### WORK TASK:
Transcribe the line containing "Refund policy (219, 2288)" and every line after it, exactly, through the end of the records.

### Collected data entries:
= Beginning of Section =

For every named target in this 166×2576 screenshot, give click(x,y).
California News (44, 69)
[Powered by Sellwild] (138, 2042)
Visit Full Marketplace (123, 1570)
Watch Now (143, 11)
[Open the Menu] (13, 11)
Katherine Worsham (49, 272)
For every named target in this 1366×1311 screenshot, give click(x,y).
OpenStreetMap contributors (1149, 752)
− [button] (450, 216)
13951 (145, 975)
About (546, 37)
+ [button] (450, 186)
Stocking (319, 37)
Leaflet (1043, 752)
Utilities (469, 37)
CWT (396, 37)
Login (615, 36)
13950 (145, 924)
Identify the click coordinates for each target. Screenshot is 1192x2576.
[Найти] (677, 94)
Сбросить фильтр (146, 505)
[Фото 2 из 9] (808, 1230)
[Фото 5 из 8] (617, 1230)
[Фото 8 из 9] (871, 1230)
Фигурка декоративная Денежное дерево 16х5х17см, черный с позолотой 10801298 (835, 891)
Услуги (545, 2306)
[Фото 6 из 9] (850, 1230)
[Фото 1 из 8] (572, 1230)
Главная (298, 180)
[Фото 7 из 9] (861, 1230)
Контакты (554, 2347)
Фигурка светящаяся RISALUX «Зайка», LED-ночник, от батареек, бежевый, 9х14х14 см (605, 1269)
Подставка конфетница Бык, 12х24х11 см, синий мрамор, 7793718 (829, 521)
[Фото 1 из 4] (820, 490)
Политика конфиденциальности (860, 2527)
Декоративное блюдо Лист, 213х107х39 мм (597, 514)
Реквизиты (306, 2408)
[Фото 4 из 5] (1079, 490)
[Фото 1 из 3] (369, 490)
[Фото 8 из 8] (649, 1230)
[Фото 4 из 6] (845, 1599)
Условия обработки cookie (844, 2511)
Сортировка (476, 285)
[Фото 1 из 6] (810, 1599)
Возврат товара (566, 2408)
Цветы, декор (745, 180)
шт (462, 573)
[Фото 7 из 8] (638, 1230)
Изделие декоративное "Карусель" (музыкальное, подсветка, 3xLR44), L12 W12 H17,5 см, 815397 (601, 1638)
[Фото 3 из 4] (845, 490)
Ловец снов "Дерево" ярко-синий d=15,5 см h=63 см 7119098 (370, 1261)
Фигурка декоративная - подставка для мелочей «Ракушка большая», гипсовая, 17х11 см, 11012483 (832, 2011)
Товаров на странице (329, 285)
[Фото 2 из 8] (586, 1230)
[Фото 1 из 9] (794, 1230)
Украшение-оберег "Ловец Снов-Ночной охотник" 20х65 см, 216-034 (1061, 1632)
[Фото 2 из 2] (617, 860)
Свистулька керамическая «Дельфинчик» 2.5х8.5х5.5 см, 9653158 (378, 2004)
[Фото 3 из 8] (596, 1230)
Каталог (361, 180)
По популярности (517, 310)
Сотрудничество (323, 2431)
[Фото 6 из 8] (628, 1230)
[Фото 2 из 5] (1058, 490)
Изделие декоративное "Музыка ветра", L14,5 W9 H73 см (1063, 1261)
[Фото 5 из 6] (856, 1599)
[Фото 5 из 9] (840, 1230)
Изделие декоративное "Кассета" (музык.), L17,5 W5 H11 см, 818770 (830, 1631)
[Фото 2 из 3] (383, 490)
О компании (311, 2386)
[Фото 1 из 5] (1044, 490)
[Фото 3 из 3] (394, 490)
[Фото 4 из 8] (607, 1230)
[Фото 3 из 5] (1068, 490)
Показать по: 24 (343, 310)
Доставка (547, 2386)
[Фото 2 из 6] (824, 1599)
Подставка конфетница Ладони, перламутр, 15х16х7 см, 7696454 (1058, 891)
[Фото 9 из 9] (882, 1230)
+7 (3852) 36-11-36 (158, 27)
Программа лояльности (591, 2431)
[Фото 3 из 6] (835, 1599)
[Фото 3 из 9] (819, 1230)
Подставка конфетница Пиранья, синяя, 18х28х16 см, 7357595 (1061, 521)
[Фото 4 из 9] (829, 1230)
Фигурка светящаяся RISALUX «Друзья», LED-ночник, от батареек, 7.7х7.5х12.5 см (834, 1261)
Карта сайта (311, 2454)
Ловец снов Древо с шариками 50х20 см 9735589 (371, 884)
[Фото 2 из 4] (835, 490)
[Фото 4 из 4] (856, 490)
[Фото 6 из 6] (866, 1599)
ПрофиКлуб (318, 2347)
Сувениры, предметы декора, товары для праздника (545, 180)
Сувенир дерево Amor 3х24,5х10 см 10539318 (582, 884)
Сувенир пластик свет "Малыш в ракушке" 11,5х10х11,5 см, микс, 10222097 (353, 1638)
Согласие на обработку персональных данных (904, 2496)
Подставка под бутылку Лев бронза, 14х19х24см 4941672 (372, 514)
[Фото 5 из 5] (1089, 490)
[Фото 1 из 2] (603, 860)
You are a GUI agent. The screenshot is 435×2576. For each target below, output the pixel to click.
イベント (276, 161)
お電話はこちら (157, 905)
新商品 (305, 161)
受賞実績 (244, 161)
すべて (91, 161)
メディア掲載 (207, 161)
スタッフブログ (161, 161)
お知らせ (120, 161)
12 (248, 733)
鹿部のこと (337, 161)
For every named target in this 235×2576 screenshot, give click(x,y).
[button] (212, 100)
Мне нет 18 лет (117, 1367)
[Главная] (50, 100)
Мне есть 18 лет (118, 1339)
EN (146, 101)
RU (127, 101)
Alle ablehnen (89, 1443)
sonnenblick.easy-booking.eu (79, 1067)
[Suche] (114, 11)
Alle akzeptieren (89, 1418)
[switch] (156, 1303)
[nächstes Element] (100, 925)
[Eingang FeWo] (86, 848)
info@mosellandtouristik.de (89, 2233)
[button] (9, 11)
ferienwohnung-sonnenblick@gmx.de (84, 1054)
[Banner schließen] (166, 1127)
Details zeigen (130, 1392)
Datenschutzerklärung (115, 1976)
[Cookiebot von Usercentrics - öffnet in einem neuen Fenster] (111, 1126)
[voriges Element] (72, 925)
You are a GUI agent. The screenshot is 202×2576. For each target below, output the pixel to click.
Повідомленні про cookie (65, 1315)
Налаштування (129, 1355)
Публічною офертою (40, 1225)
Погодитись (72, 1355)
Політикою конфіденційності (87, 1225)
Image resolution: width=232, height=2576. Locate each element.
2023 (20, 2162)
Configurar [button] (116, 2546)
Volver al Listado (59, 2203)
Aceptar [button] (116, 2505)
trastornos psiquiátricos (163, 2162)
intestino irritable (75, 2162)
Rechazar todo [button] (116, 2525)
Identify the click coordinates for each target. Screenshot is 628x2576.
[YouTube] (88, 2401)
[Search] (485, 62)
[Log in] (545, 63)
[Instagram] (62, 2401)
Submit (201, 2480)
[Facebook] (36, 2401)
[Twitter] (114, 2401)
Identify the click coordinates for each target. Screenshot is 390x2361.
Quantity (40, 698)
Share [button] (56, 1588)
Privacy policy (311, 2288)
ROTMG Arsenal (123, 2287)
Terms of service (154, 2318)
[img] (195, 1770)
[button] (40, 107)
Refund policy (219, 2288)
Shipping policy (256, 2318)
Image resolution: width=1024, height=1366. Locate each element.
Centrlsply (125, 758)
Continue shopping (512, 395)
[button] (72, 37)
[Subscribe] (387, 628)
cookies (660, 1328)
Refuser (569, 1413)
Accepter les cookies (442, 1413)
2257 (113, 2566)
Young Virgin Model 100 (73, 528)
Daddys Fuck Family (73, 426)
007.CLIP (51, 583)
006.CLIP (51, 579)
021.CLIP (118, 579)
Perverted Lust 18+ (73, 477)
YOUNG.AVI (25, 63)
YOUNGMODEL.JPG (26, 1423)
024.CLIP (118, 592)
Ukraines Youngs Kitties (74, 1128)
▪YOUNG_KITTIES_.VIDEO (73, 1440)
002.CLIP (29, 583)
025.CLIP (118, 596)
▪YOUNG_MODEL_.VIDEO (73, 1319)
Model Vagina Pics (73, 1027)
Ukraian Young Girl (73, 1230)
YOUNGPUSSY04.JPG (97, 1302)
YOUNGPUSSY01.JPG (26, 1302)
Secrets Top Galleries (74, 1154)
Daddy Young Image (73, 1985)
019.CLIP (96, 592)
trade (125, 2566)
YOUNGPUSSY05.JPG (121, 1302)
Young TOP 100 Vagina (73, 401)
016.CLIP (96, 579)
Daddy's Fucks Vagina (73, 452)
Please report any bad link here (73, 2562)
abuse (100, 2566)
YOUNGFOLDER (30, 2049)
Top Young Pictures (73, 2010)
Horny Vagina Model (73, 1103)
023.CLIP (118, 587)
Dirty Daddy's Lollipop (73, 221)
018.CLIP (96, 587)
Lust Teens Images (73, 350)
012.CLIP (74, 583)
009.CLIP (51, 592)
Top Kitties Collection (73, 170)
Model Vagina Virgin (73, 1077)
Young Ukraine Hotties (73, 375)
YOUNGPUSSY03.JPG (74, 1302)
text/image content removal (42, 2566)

= End of Section =

### THE ANSWER:
Refund policy (219, 2288)
Shipping policy (256, 2318)
Image resolution: width=1024, height=1366. Locate each element.
Centrlsply (125, 758)
Continue shopping (512, 395)
[button] (72, 37)
[Subscribe] (387, 628)
cookies (660, 1328)
Refuser (569, 1413)
Accepter les cookies (442, 1413)
2257 (113, 2566)
Young Virgin Model 100 (73, 528)
Daddys Fuck Family (73, 426)
007.CLIP (51, 583)
006.CLIP (51, 579)
021.CLIP (118, 579)
Perverted Lust 18+ (73, 477)
YOUNG.AVI (25, 63)
YOUNGMODEL.JPG (26, 1423)
024.CLIP (118, 592)
Ukraines Youngs Kitties (74, 1128)
▪YOUNG_KITTIES_.VIDEO (73, 1440)
002.CLIP (29, 583)
025.CLIP (118, 596)
▪YOUNG_MODEL_.VIDEO (73, 1319)
Model Vagina Pics (73, 1027)
Ukraian Young Girl (73, 1230)
YOUNGPUSSY04.JPG (97, 1302)
YOUNGPUSSY01.JPG (26, 1302)
Secrets Top Galleries (74, 1154)
Daddy Young Image (73, 1985)
019.CLIP (96, 592)
trade (125, 2566)
YOUNGPUSSY05.JPG (121, 1302)
Young TOP 100 Vagina (73, 401)
016.CLIP (96, 579)
Daddy's Fucks Vagina (73, 452)
Please report any bad link here (73, 2562)
abuse (100, 2566)
YOUNGFOLDER (30, 2049)
Top Young Pictures (73, 2010)
Horny Vagina Model (73, 1103)
023.CLIP (118, 587)
Dirty Daddy's Lollipop (73, 221)
018.CLIP (96, 587)
Lust Teens Images (73, 350)
012.CLIP (74, 583)
009.CLIP (51, 592)
Top Kitties Collection (73, 170)
Model Vagina Virgin (73, 1077)
Young Ukraine Hotties (73, 375)
YOUNGPUSSY03.JPG (74, 1302)
text/image content removal (42, 2566)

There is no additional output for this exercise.